Six side projects, one AI assistant
There’s a particular kind of weekend energy that comes from having too many half-formed ideas and just enough time to turn them into something real. Over the past several months I’ve been working with NanoClaw, the an AI agent system I use for research, writing, and code on a handful of projects that range from geopolitics to grammar drills. None of these were commissioned.
learn-bangla
Bengali is spoken by ~230 million people and almost never taught in European schools. I wanted to learn it. Rather than relying on Duolingo’s gamified drip, I built a small dataset of sentence pairs and a simple flashcard site to practice against. NanoClaw helped structure the sentence corpus and sanity-check the transliterations. The result is minimal — a static site, a CSV, and a reminder that language learning is mostly about showing up every day with something to look at.
FIFA2026
The 2026 World Cup is the first with 48 teams, which means more matches, more upsets, and more interesting odds to model. I built a Poisson-based prediction tracker: de-vig the bookmaker odds into implied win/draw/loss probabilities, convert those to attack/defence strength parameters, simulate scoreline matrices, and track how predictions age against actual results. NanoClaw handles the nightly result updates and helps write the Poisson predictions for upcoming fixtures. The standings, predictions, and scoring files update automatically. It’s not going to beat the market — but it’s a good way to stay honest about uncertainty.
idf-datacenters
A more infrastructure-flavoured project: where in Île-de-France could you actually site a large datacenter (≥20 MW) given the electrical grid as it stands? I pulled RTE and Enedis substation data, overlaid OpenStreetMap land-use layers, ran a Linear Optimal Power Flow model to estimate headroom, and scored every plausible substation on seven criteria — grid capacity, proximity to fibre, flood risk, land availability, and a few others — out of 103 points. NanoClaw helped with the LOPF setup and with writing the analysis narrative. The output is a ranked list of substations with reasoning. Useful if you’re doing infrastructure foresight in the Paris basin; niche otherwise.
OrmuzOsint
The Strait of Hormuz is one of the most watched — and most actively obscured — maritime chokepoints in the world. This toolkit fuses Sentinel-1 SAR imagery with AIS vessel tracking to surface “dark” ships: vessels that appear in the radar data but have switched off their transponders. Everything runs on free data sources. NanoClaw helped with the fusion logic and with writing the documentation. The methodological point is simple but underappreciated: SAR doesn’t care if you turn off your AIS. The gap between what the radar sees and what the AIS reports is the interesting signal.
Resume_RDF_update
I got tired of having a CV that was a flat document with no queryable structure. This project parses CVs into Turtle RDF knowledge graphs using the ResumeRDF ontology — skills, roles, projects, organisations, time periods, all as linked data.
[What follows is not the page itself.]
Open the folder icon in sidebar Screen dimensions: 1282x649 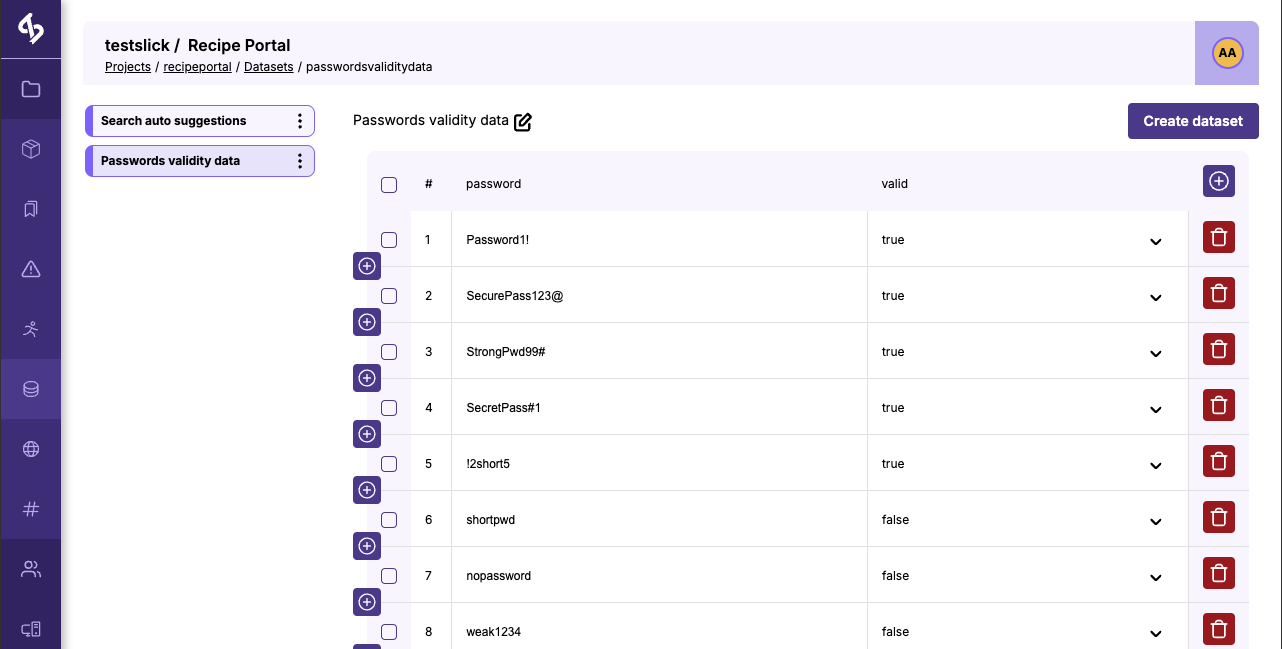tap(31, 89)
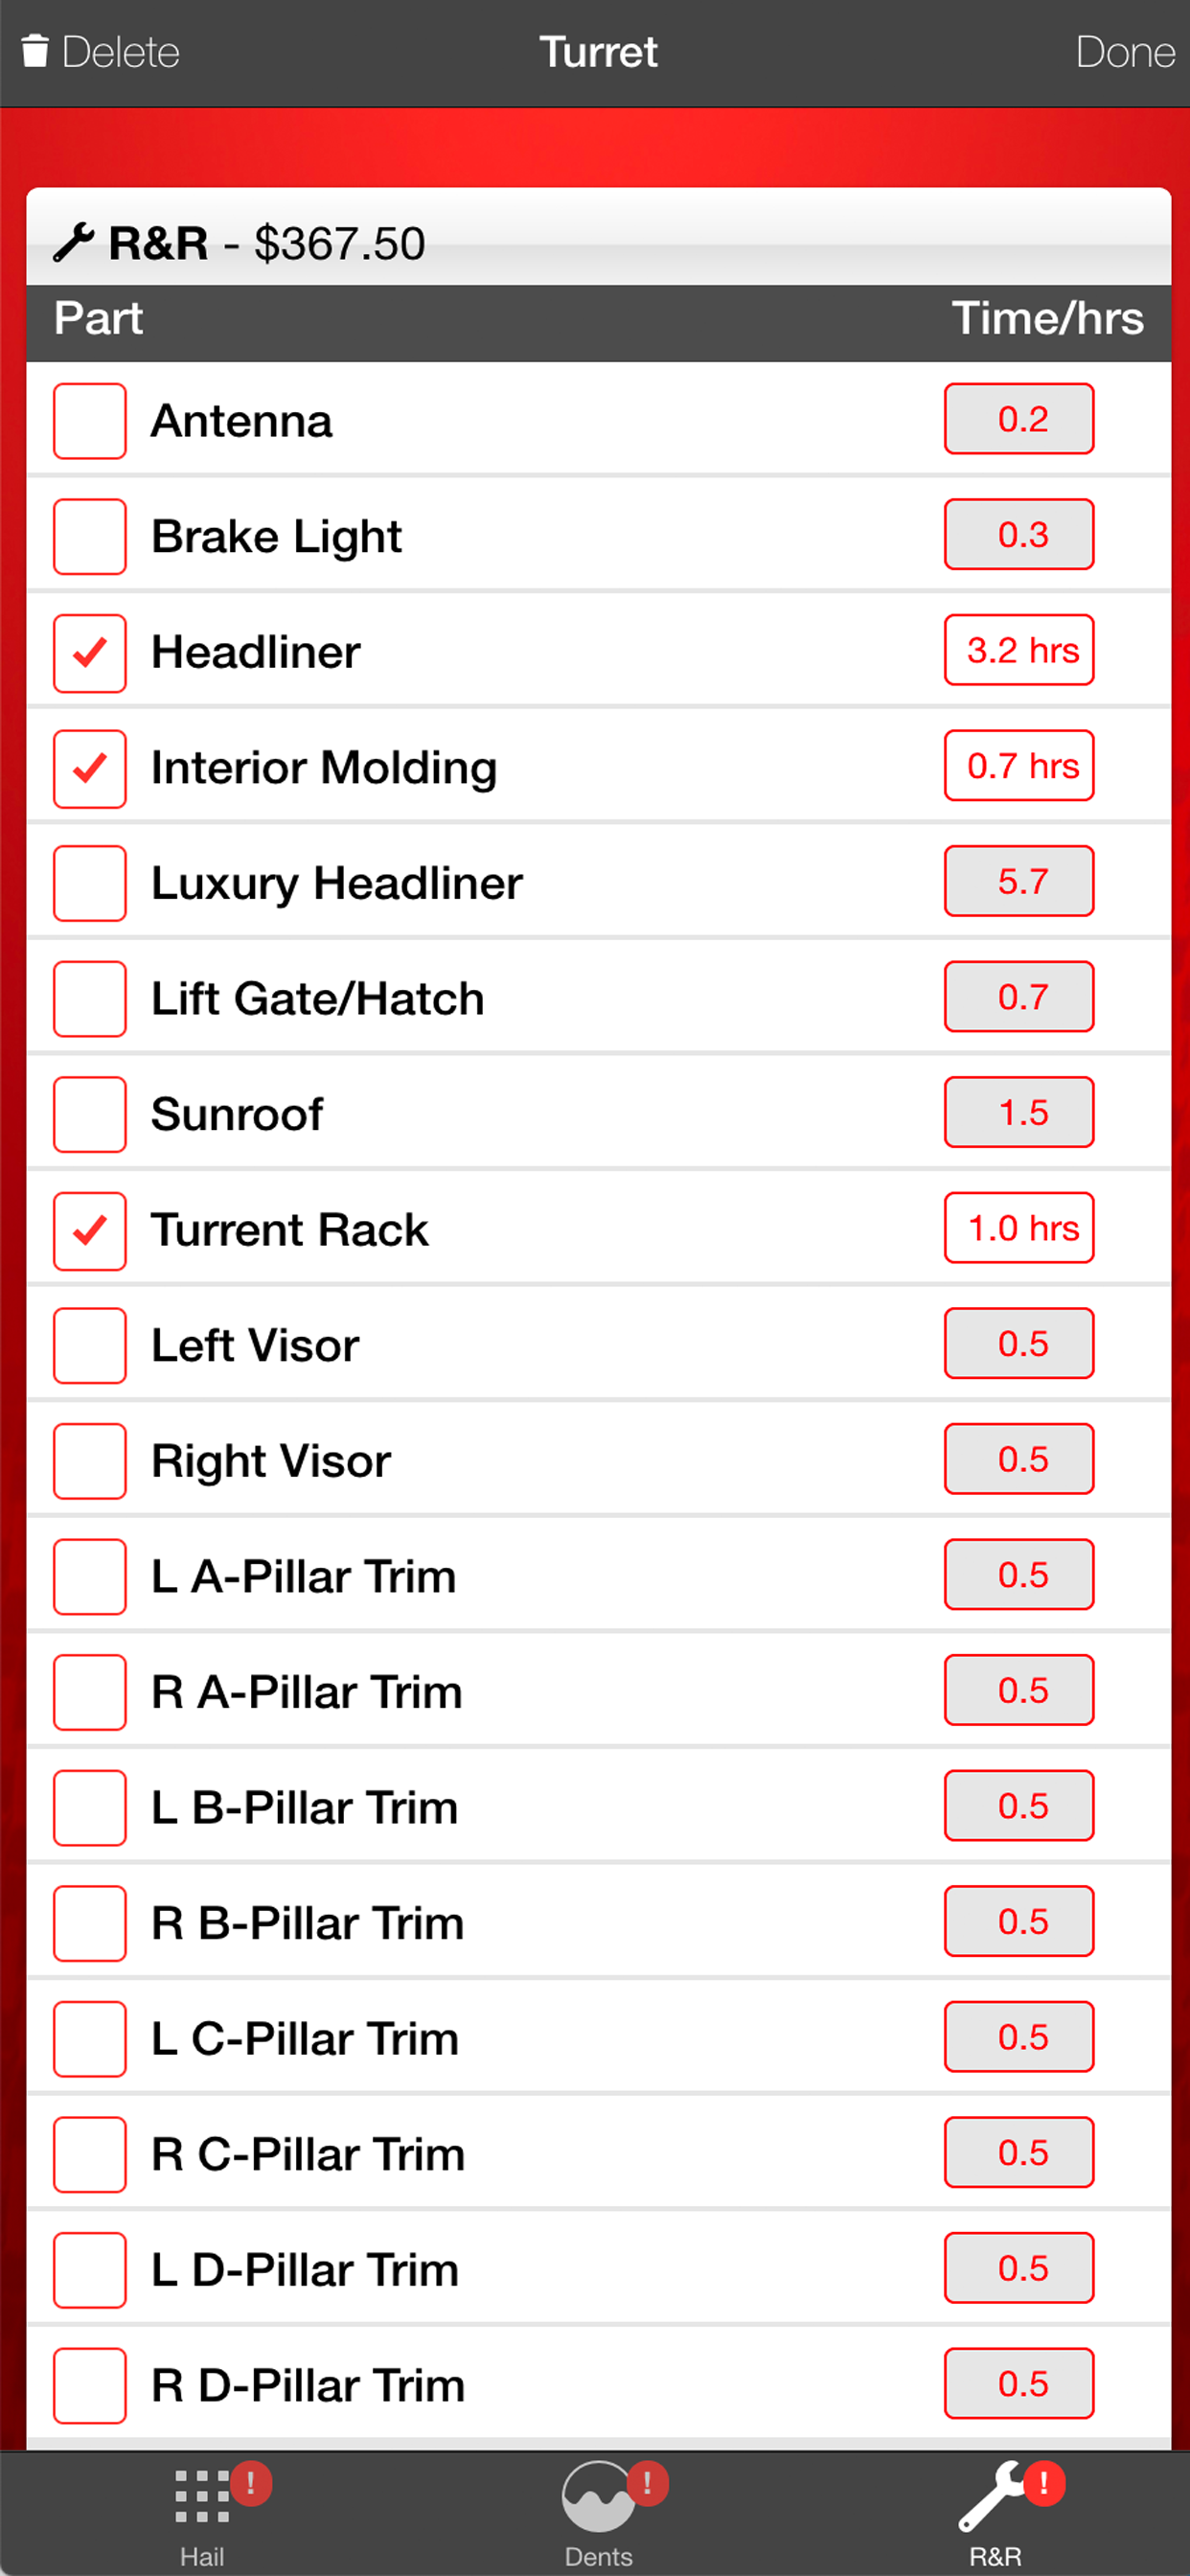Tap the alert badge on Dents tab

pos(647,2483)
There’s a CLI for batch processing and a Streamlit app for exploration. Once your portfolio is a graph, you can ask questions like “which skills appear across the most projects” or “what’s the overlap between two people’s experience” — questions a PDF simply can’t answer. NanoClaw helped build out the Streamlit interface and test the ontology mappings.
ITS-C5
The most embedded-systems project of the set. ITS-G5 is the 5.9 GHz radio standard used for vehicle-to-vehicle and vehicle-to-infrastructure communication in Europe. Most receivers are expensive or closed. This is firmware for the ESP32-C5 on a Seeed XIAO board: it captures ITS-G5 broadcast frames and streams them as newline-delimited JSON over USB serial. No network stack, no cloud dependency — just radio frames to your laptop. NanoClaw helped strip the firmware down and write the frame parsing logic. The goal is a cheap, open receiver for anyone doing ITS research or monitoring.
On working this way
What I notice across these projects is that they share a shape: a question that could be answered computationally, a data source that’s publicly available but annoying to wrangle, and a gap between “interesting idea” and “working prototype” that used to be a weekend of glue code.
The thinking is still mine (part of, the shaping at least =) . The itch is still mine. The code just arrives faster.
None of these projects are finished. All of them taught me something. That’s about the right ratio.